▶ DOCUMENT:
________________

1. Netflix Indoctrinates Kids With Stranger Things Wokeness

  • Stranger Things is marketed to children and families and then uses that audience to introduce multiple gay characters, which critics frame as deliberate messaging rather than coincidence.
  • The show presents itself as a depiction of middle America in the 1980s but is criticized for reshaping that era to align with modern political and LGBTQ priorities, a move described as outright historical revisionism.
  • The corporate context is cited as central to this critique, including Susan Rice’s position on Netflix’s board and the company’s multimillion-dollar deals with Barack and Michelle Obama.
  • Overall, the series is characterized as a product of Hollywood’s peak “wokeness” era, before the industry began pivoting away from this approach following significant fan backlash.

2. Jack Smith Says He Would Prosecute Trump Again, Claims Evidence Met Criminal Standard

  • The House Judiciary Committee released a 255-page transcript and video of former Special Counsel Jack Smith’s deposition tied to the classified documents and January 6 investigations.

________________

Extend the numbered news roundup on Netflix and Jack Smith, starting right after its final bullet.

________________

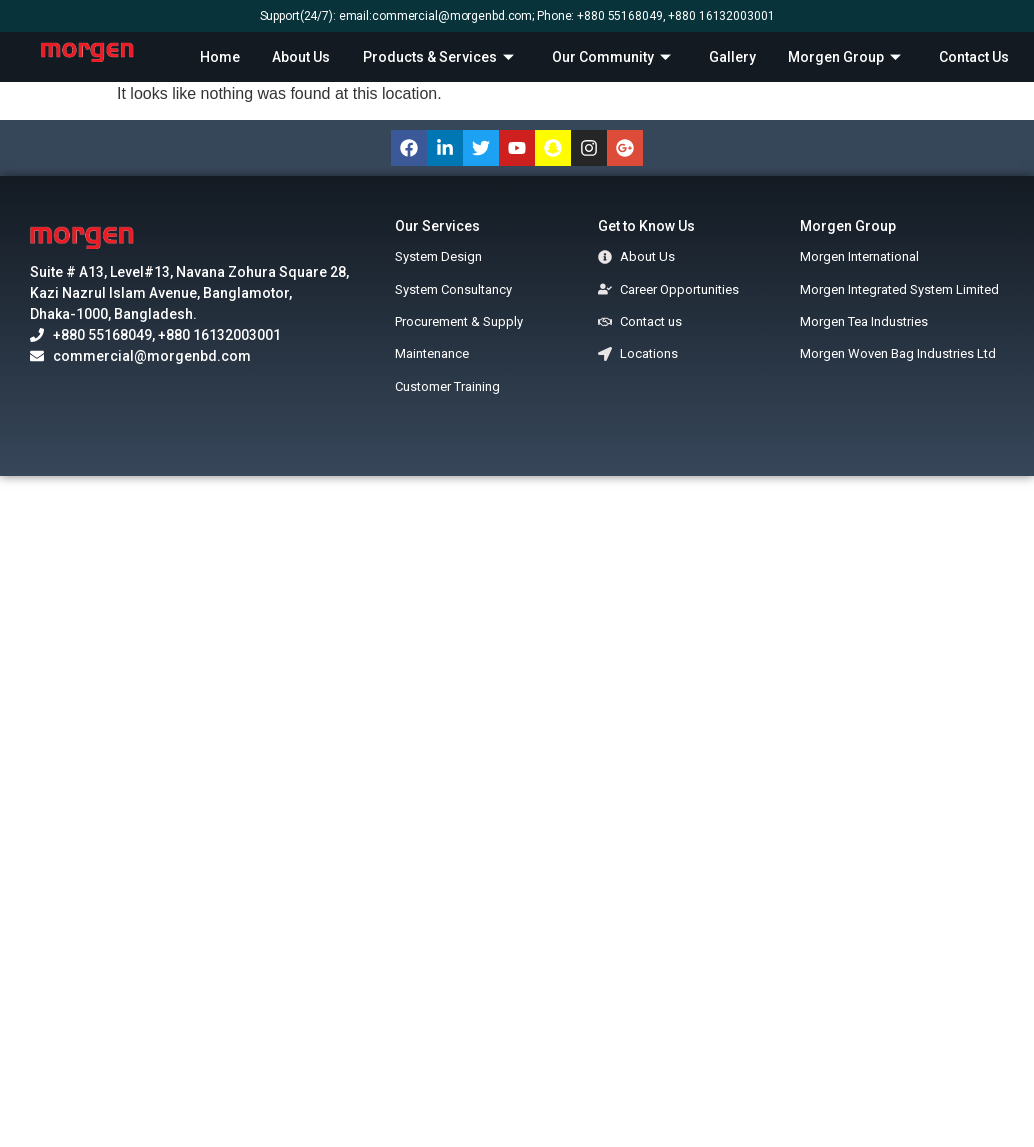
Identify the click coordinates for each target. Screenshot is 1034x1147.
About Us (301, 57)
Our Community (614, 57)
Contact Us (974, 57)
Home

________________

▶ IN RESPONSE:
  • Smith said his team developed evidence that Trump willfully retained highly classified documents after leaving office, stored them in unsecured Mar-a-Lago locations including a ballroom and bathroom, and attempted to obstruct justice.
  • He insisted his prosecutorial decisions were politically neutral, said he would prosecute any former president under the same facts, and defended subpoenaed toll records as limited to call-routing data.
  • Smith acknowledged juries ultimately determine guilt but maintained he believed the evidence met the “beyond a reasonable doubt” standard, drawing scrutiny for unusually definitive language.

3. UK Prime Minister Backpedals After Antisemitic Posts Surface From Activist He Helped Bring to Britain

  • UK Prime Minister Keir Starmer sought to distance himself from years of advocacy for Egyptian activist Alaa Abd El-Fattah after historic antisemitic social media posts resurfaced following El-Fattah’s release and arrival in the UK.
  • Starmer and senior officials had previously praised El-Fattah’s pardon and British citizenship, but later condemned his past statements as “absolutely abhorrent” amid heightened sensitivity around antisemitism.
  • Foreign Secretary Yvette Cooper admitted the Foreign Office failed to brief ministers and MPs on the posts, calling it an unacceptable internal failure that left officials publicly advocating without full information.
  • The Foreign, Commonwealth and Development Office has been instructed to urgently review consular and human-rights case handling and report back to Parliament once procedural changes are implemented.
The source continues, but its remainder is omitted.